三十五話 「真実」
「あなたが、ロワ皇帝……!」
驚くよりも、体は勝手に相手を睨んでいた。
――王国を滅ぼした元凶が、目の前に立っている。
「生身で会うのは何年ぶりだ? ジェリエナ姫。赤ん坊の頃に顔合わせをした以来だぞ」
「あ、赤ん坊⁉」
「今とは遠い昔話だがね。滑稽だと思わないか? 今やお前の家族は死に、片や兄は帝国のモノ同然だ。守ってくれる存在はそこの従者しかおるまい」
「それは……そうだけど、私はラパンと共にいることに決めたの」
「……理由を聞かせてもらおう」
争わず、話し合う方向はロワも同じらしい。その事実にジェリエナは安堵し、飲み込んだ。

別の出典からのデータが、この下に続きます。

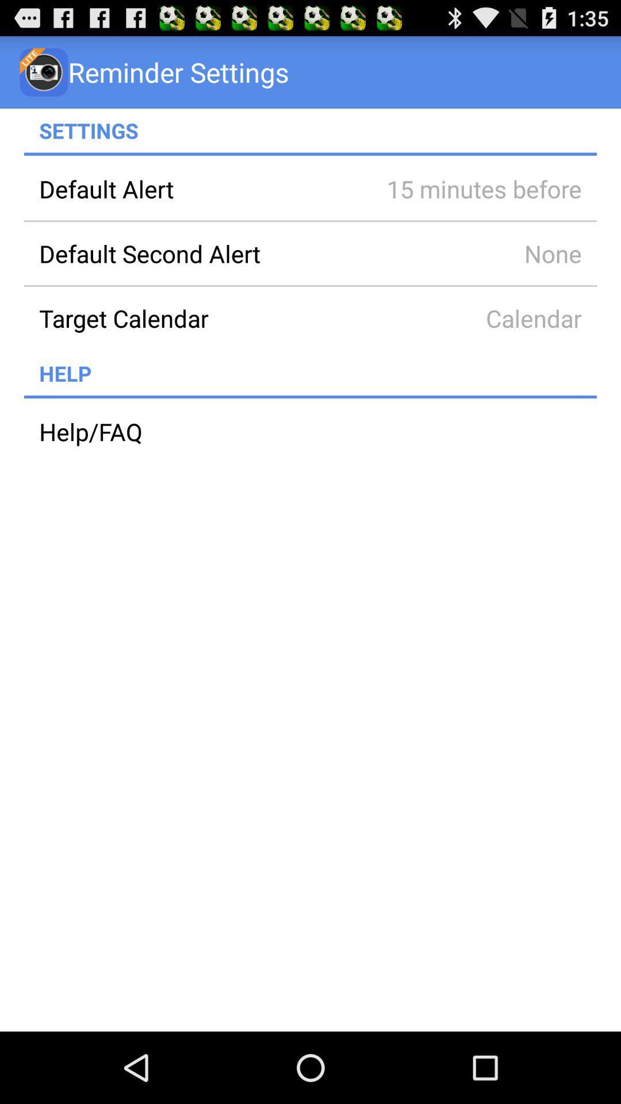  What do you see at coordinates (197, 318) in the screenshot?
I see `target calendar item` at bounding box center [197, 318].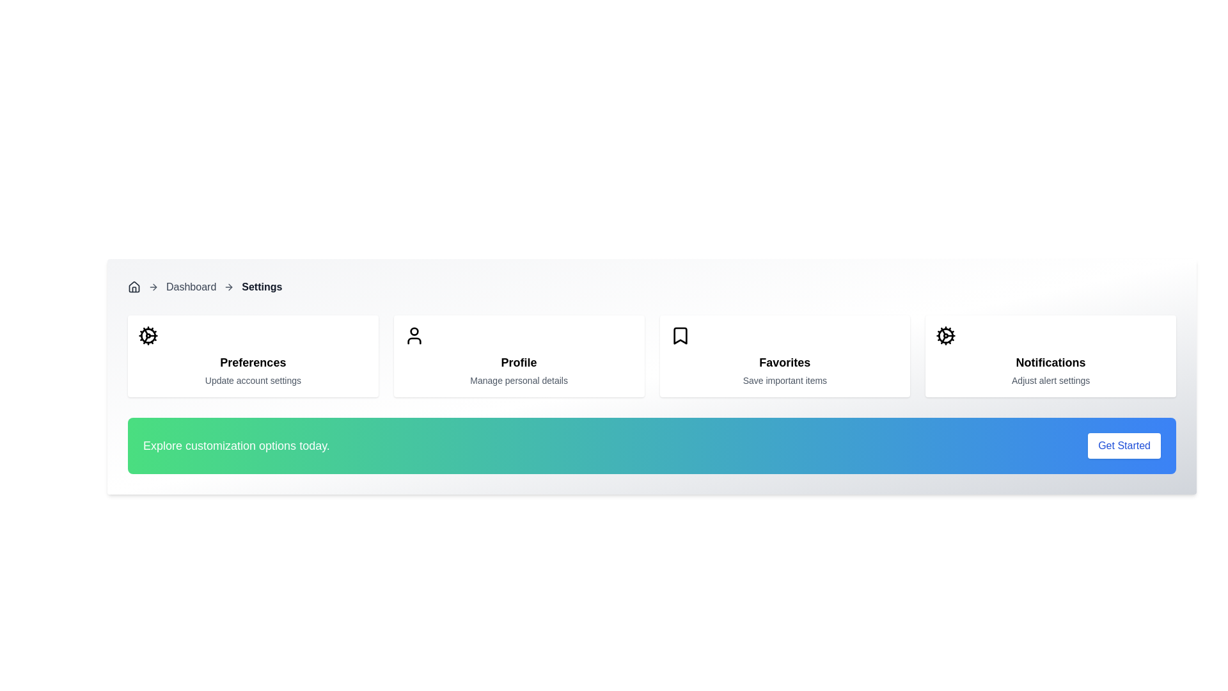  I want to click on the house icon in the breadcrumb navigation bar, so click(134, 286).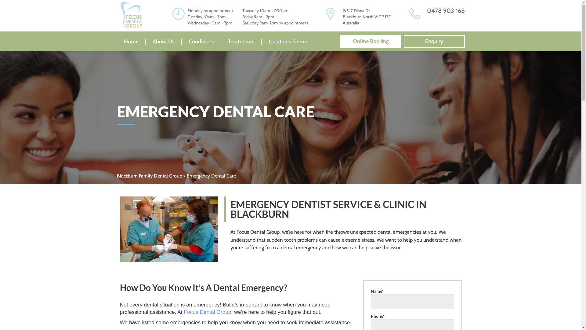 This screenshot has width=586, height=330. What do you see at coordinates (149, 175) in the screenshot?
I see `'Blackburn Family Dental Group'` at bounding box center [149, 175]. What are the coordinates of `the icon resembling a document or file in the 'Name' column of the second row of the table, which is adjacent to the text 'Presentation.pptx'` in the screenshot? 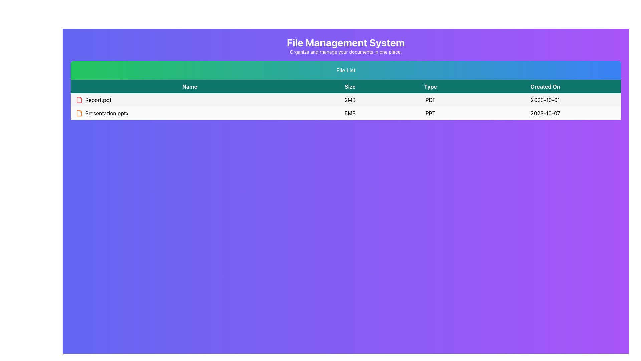 It's located at (79, 113).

「理由なんて簡単よ。私とラパンは主従関係。昔は……その、家族みたいに思っていたんだから当然でしょう? ラパンと結婚することくらい、あなたなら」
「許さない。そもそも、私はお前達のことを認めていない。私を納得させる“何か”があれば、戦争の件や政略結婚のことも水に流してやろう」
「何かって、全部あなた達が仕組んだことじゃない! 尻拭いまでしろって言うの?」
「いいや、違う。帝国と王国の話し合いに、第三者がいたのを覚えていないのか」
「……第三者?」
「ハイド・カベルネ・ウィリアム。仮面の国出身の王子だ。私達とフリーデン王国の縁を結び、壊して戦争にまでこじつけた男の名だがな」
思い出した。いつか自分を誘拐しかけて、殺されてもなお生き返った男だ。
過去にはハイドに故郷を焼かれ、両親を殺された。因縁という言葉では片付けられないだろう。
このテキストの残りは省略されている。